_What to do_
Repeat each of these records exactly.

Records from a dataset
######

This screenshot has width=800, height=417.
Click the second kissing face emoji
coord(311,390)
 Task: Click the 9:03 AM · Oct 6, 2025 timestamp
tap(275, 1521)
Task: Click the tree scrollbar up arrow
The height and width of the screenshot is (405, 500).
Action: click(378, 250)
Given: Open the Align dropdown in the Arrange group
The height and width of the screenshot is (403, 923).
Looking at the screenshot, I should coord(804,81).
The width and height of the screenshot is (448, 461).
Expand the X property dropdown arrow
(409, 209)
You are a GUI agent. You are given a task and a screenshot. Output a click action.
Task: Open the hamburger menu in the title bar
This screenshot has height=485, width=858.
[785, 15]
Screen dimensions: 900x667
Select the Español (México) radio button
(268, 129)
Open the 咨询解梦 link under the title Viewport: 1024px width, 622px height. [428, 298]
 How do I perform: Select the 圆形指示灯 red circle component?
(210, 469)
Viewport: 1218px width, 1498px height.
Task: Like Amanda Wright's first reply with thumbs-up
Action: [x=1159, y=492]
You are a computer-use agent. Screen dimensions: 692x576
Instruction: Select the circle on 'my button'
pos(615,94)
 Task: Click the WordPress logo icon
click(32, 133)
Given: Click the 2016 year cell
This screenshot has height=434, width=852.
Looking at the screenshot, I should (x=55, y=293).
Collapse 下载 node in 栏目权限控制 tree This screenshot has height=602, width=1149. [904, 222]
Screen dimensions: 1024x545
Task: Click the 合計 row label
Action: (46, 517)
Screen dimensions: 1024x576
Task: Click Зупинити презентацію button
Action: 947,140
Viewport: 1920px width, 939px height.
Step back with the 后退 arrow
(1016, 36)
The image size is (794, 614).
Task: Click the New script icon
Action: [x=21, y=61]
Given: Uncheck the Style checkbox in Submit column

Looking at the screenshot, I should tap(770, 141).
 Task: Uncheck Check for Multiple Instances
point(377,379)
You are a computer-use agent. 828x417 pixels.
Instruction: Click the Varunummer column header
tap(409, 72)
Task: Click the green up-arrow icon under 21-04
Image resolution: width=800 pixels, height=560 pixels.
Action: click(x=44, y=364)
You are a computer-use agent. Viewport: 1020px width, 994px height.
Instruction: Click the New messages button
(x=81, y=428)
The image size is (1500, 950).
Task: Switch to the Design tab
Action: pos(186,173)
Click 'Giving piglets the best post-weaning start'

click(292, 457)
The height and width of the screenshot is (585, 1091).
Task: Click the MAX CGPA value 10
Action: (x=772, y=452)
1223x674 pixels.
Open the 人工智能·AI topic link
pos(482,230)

######

_Answer box_
This screenshot has width=800, height=417.
Click the second kissing face emoji
coord(311,390)
 Task: Click the 9:03 AM · Oct 6, 2025 timestamp
tap(275, 1521)
Task: Click the tree scrollbar up arrow
The height and width of the screenshot is (405, 500).
Action: click(378, 250)
Given: Open the Align dropdown in the Arrange group
The height and width of the screenshot is (403, 923).
Looking at the screenshot, I should coord(804,81).
The width and height of the screenshot is (448, 461).
Expand the X property dropdown arrow
(409, 209)
You are a GUI agent. You are given a task and a screenshot. Output a click action.
Task: Open the hamburger menu in the title bar
This screenshot has height=485, width=858.
[785, 15]
Screen dimensions: 900x667
Select the Español (México) radio button
(268, 129)
Open the 咨询解梦 link under the title Viewport: 1024px width, 622px height. [428, 298]
 How do I perform: Select the 圆形指示灯 red circle component?
(210, 469)
Viewport: 1218px width, 1498px height.
Task: Like Amanda Wright's first reply with thumbs-up
Action: [x=1159, y=492]
You are a computer-use agent. Screen dimensions: 692x576
Instruction: Select the circle on 'my button'
pos(615,94)
 Task: Click the WordPress logo icon
click(32, 133)
Given: Click the 2016 year cell
This screenshot has height=434, width=852.
Looking at the screenshot, I should (x=55, y=293).
Collapse 下载 node in 栏目权限控制 tree This screenshot has height=602, width=1149. [904, 222]
Screen dimensions: 1024x545
Task: Click the 合計 row label
Action: (46, 517)
Screen dimensions: 1024x576
Task: Click Зупинити презентацію button
Action: 947,140
Viewport: 1920px width, 939px height.
Step back with the 后退 arrow
(1016, 36)
The image size is (794, 614).
Task: Click the New script icon
Action: [x=21, y=61]
Given: Uncheck the Style checkbox in Submit column

Looking at the screenshot, I should tap(770, 141).
 Task: Uncheck Check for Multiple Instances
point(377,379)
You are a computer-use agent. 828x417 pixels.
Instruction: Click the Varunummer column header
tap(409, 72)
Task: Click the green up-arrow icon under 21-04
Image resolution: width=800 pixels, height=560 pixels.
Action: click(x=44, y=364)
You are a computer-use agent. Viewport: 1020px width, 994px height.
Instruction: Click the New messages button
(x=81, y=428)
The image size is (1500, 950).
Task: Switch to the Design tab
Action: pos(186,173)
Click 'Giving piglets the best post-weaning start'

click(292, 457)
The height and width of the screenshot is (585, 1091).
Task: Click the MAX CGPA value 10
Action: (x=772, y=452)
1223x674 pixels.
Open the 人工智能·AI topic link
pos(482,230)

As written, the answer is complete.